Andréa Marino devient Aleksandra, surnommée Sacha, Andréïevna Moukhina, tireur d’élite soviétique
Romano devient Rudolf Reimann, militaire nazi, tireur d’élite
L’homme qui rit devient Adolf Heinrich, militaire nazi, tireur d’élite
Bataille pour les esprits
Au milieu de la nuit du 21 juin 1942, Milena Tomanovna, réveillée de son cauchemar, en sueur, agitant ses bras et ses jambes sous les draps blancs, ouvrit grand ses sombres yeux, au bord des larmes, sanglotant doucement. Iakov Alekseïevitch, son mari, encore dans les bras de Morphée, peinait à ouvrir ses yeux.

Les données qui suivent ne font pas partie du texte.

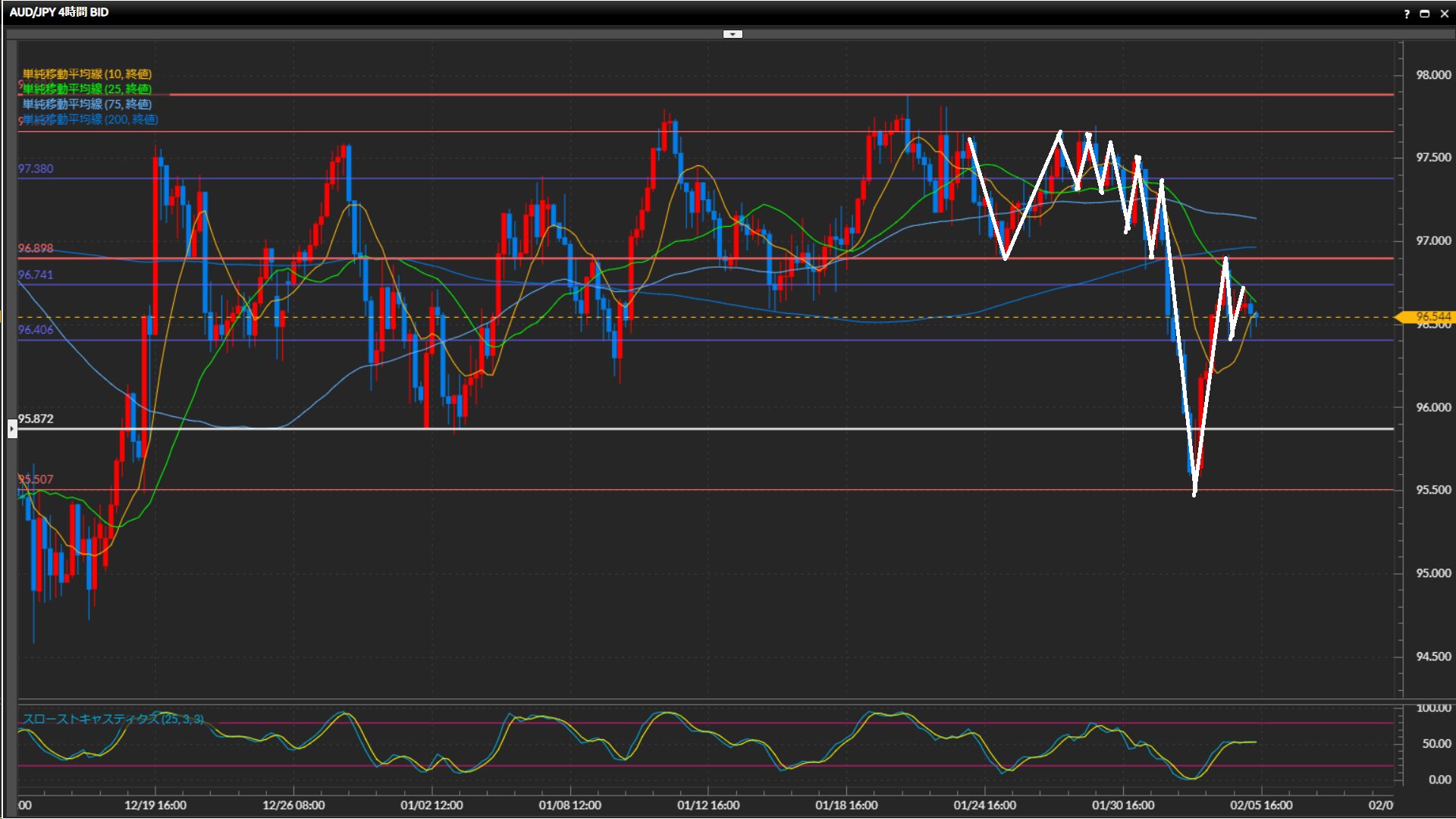Screen dimensions: 1456x819
Task: Close the AUD/JPY chart panel
Action: (1445, 14)

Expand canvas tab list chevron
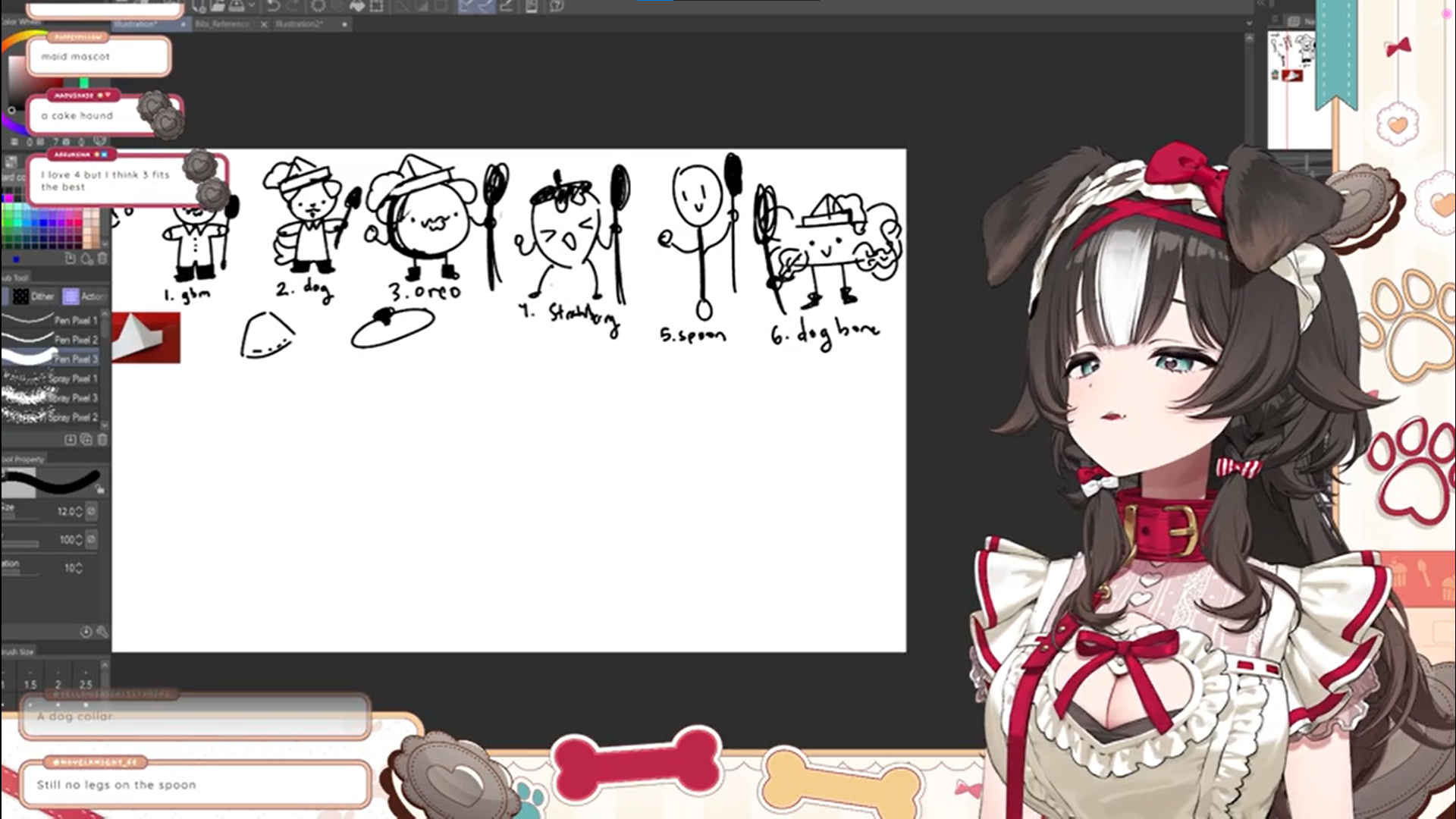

— Iacha, chuchota-t-elle entre deux pleurs, cessant tout mouvement, je fais encore et encore ce même cauchemar ! Je crains pour la vie de Sacha… Ce rêve est plus détaillé que les précédents ! Sauf si c’est l’habitude d’entendre les détonations ennemies trop souvent… Et de voir les blessés et les défunts…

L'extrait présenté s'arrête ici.